# Lichen for Trees?



## Bryan Moran (Jan 15, 2017)

I was in Michaels and just walked through the lichen area. I saw some bags of lichen, small detail I think would work for tree leaves if I can find "branches" or make from twigs. I am O scale but trees are all sizes. Anybody else try this?


----------



## mesenteria (Oct 29, 2015)

The lichen looks rather like lichen if you bother/would eventually want to take 'ground level' or up-close images of your layout. It doesn't really matter what scale, the lens and a good sensor will show the stringy nature of the lichen.

You can help by adding some flocking, but if much of the lichen shows, it had better look like twigs and branches, meaning you'll want to spray it brown/grey.

You might get differing opinions...


----------



## Magic (Jan 28, 2014)

I tried lichen for tree foliage once and it didn't turn out all that good.
This was in HO by the way.


Magic


----------



## 65steam (Dec 18, 2019)

I used lichen for my trees and have been quite pleased with how they turned out. Note, however, that after applying the lichen to the armatures I applied spray adhesive and then thoroughly covered the lichen with ground foam. I also carefully trimmed out any pieces that still looked stringy.


----------



## CTValleyRR (Jul 26, 2014)

If you're shopping in the craft store, Caspia makes pretty good tree armatures. That's essentially what "SuperTrees" are. As far as foliage, lichen is kind of old-school, but well-timed lichen will work. I personally prefer poly fiber on a plastic armature, or on one made of sedum (but that's because I have a bunch of them in my garden).


----------



## Bryan Moran (Jan 15, 2017)

Maybe I was looking at Moss. It looked like a good solution to tree leaves. I was just going to get real tree branches, twigs really, in the yard for the trunks.


----------



## mesenteria (Oct 29, 2015)

The very best two items for tree armatures are sage-brush twigs and the small woody plants you can pull up with roots intact. Cut off what is above ground, invert, dry, and you have a fantastic armature. Sedum and yarrow do okay, but they don't really look like a real tree (with which I am familiar, so this is just me speaking...) unless you cover the little branchlets on the flowers with some polyfiber and then spray with adhesive, and/or paint and cover immediately with some flocking of a suitable size and colour.


----------



## CTValleyRR (Jul 26, 2014)

mesenteria said:


> The very best two items for tree armatures are sage-brush twigs and the small woody plants you can pull up with roots intact. Cut off what is above ground, invert, dry, and you have a fantastic armature. Sedum and yarrow do okay, but they don't really look like a real tree (with which I am familiar, so this is just me speaking...) unless you cover the little branchlets on the flowers with some polyfiber and then spray with adhesive, and/or paint and cover immediately with some flocking of a suitable size and colour.

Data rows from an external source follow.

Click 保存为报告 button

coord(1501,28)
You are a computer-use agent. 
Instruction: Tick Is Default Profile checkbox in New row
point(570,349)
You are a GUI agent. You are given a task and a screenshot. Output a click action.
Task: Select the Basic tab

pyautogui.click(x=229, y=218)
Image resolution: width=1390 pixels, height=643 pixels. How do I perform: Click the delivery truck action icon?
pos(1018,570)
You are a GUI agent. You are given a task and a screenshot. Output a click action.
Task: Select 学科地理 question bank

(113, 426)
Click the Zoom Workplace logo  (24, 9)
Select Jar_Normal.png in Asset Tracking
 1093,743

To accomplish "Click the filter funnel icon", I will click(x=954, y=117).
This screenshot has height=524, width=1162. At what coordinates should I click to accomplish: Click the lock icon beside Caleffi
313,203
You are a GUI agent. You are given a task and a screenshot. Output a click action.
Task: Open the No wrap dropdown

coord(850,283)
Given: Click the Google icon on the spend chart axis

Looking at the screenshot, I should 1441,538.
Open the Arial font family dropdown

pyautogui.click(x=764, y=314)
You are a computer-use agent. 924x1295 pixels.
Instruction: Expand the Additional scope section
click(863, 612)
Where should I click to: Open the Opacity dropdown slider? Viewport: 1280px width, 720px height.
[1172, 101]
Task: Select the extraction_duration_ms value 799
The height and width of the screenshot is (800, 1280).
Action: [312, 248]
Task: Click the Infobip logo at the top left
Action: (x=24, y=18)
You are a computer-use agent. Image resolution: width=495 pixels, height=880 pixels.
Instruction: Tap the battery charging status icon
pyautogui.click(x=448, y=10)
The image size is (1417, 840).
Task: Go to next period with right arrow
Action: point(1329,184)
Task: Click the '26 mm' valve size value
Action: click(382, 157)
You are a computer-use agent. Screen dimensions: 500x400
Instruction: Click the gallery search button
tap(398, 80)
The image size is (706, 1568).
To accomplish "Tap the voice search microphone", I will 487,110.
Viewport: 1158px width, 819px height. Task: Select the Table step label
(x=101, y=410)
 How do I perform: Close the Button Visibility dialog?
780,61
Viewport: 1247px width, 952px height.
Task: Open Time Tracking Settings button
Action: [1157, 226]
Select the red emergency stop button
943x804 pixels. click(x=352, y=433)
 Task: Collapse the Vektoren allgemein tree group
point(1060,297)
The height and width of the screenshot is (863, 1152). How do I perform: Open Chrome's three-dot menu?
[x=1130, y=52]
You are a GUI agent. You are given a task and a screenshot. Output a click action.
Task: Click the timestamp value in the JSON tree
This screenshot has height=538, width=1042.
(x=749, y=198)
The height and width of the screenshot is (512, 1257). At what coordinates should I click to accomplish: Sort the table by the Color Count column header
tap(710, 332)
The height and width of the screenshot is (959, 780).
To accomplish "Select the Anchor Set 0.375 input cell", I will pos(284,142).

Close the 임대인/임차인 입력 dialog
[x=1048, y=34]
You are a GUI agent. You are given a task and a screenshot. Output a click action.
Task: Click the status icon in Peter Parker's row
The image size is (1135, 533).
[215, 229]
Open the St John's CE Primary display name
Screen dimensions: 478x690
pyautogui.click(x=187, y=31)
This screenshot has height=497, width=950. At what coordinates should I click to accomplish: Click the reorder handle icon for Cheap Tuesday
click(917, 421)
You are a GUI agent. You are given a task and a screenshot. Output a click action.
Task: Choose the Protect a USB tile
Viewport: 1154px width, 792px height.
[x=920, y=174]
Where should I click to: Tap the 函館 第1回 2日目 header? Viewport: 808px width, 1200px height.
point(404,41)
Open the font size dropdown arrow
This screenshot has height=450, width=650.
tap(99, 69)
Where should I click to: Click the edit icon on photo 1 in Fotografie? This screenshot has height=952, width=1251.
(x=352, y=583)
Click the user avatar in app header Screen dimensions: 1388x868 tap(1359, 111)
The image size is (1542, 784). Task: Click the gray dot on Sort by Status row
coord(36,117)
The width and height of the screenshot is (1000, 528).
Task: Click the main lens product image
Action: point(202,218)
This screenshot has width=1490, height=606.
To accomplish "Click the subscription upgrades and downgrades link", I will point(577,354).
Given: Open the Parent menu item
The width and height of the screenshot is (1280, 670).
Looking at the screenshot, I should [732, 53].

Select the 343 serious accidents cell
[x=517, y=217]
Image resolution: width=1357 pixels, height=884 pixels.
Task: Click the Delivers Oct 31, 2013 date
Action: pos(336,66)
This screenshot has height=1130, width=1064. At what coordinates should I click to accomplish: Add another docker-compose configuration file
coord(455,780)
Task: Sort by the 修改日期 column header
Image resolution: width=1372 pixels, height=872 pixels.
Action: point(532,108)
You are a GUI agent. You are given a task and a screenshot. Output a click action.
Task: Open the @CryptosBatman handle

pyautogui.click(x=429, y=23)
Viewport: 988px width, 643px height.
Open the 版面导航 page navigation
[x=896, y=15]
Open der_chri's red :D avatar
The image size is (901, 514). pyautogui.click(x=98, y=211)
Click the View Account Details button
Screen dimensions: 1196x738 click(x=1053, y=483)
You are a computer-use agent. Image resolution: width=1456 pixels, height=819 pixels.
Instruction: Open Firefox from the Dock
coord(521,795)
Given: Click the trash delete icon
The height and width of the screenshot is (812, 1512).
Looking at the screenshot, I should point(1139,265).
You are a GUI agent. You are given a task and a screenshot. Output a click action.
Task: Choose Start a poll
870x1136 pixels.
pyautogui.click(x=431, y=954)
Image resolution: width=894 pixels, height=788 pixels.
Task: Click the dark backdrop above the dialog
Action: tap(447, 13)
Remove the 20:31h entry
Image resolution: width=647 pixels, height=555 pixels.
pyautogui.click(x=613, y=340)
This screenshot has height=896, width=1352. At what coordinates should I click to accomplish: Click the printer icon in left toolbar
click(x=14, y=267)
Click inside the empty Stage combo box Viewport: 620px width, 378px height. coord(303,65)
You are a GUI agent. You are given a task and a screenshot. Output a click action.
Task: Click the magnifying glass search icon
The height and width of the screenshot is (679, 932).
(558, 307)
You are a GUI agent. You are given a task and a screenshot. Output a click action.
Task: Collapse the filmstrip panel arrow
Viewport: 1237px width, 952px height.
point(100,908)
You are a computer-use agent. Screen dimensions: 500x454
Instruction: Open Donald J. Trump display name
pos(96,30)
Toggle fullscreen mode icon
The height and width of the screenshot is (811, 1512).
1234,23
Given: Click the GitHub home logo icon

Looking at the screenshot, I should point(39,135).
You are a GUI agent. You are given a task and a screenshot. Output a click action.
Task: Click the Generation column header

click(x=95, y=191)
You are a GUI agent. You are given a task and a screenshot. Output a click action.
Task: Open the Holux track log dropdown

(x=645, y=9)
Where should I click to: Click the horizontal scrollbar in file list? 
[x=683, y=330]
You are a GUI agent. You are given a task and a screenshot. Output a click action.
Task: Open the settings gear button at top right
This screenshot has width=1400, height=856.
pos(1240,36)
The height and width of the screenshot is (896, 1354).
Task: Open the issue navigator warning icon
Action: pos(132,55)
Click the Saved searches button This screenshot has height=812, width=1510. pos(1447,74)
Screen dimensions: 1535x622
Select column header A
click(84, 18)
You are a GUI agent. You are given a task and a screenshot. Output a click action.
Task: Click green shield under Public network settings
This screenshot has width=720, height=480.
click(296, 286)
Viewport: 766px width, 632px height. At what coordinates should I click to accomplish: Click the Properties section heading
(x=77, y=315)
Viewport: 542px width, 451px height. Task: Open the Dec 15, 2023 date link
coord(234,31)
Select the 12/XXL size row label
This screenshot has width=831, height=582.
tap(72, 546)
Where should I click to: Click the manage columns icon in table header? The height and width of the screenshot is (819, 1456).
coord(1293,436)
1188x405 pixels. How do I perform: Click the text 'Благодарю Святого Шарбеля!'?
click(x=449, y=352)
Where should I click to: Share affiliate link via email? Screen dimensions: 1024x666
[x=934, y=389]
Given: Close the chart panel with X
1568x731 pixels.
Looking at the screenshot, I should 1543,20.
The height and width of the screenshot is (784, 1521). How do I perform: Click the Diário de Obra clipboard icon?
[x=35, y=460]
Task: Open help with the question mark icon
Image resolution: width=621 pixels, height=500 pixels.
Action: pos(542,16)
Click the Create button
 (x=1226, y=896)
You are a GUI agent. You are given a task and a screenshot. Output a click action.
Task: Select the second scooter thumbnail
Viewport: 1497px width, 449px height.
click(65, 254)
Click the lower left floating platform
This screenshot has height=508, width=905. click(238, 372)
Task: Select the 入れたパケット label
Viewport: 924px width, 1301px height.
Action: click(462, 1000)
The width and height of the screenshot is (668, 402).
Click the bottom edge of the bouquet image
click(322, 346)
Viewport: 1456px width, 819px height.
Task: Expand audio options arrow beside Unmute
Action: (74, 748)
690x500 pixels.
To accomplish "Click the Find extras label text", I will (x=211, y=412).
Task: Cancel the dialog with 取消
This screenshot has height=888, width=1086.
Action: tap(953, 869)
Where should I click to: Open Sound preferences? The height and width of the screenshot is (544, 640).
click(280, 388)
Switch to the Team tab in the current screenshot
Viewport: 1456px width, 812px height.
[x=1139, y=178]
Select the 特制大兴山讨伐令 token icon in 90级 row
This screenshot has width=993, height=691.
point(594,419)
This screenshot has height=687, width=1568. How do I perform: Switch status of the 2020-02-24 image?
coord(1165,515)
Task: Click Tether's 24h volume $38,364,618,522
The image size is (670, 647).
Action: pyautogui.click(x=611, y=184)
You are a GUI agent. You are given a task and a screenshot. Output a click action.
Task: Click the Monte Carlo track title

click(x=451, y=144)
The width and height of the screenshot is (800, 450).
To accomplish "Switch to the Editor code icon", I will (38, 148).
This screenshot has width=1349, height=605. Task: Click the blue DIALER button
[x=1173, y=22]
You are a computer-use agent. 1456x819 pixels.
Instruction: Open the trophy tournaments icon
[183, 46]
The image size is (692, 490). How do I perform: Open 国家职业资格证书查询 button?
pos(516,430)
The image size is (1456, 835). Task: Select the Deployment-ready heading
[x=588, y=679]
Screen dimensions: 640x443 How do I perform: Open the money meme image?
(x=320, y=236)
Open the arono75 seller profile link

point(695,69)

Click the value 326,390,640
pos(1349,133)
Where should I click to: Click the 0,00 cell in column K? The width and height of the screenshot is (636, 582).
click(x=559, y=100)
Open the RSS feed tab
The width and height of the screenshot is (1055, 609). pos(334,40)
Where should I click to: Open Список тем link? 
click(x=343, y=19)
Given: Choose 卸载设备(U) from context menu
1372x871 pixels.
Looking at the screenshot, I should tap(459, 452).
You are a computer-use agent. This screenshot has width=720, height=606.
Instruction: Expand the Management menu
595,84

That's what it means to use them as tree ARMATURES. Glue 2-3 stalks together, fill gaps with putty, and paint gray or green gray, trim the florets off and shape the top as desired. Apply poly fiber and leaf flocking.


----------



## pjmills (Jun 14, 2021)

Lichens on trees are a unique organism because they are actually a symbiotic relationship between two organisms — fungus and algae. The fungus grows on the tree and can collect moisture, which the algae needs. The algae, in return, can create food from the energy of the sun, which feeds the fungus


----------



## CTValleyRR (Jul 26, 2014)

pjmills said:


> Lichens on trees are a unique organism because they are actually a symbiotic relationship between two organisms — fungus and algae. The fungus grows on the tree and can collect moisture, which the algae needs. The algae, in return, can create food from the energy of the sun, which feeds the fungus


Well, OK, but that's not what we're talking about. This thread is about using a product marketed as lichen (although I believe it is actually a species of moss) to simulate trees on model railroad layouts.


----------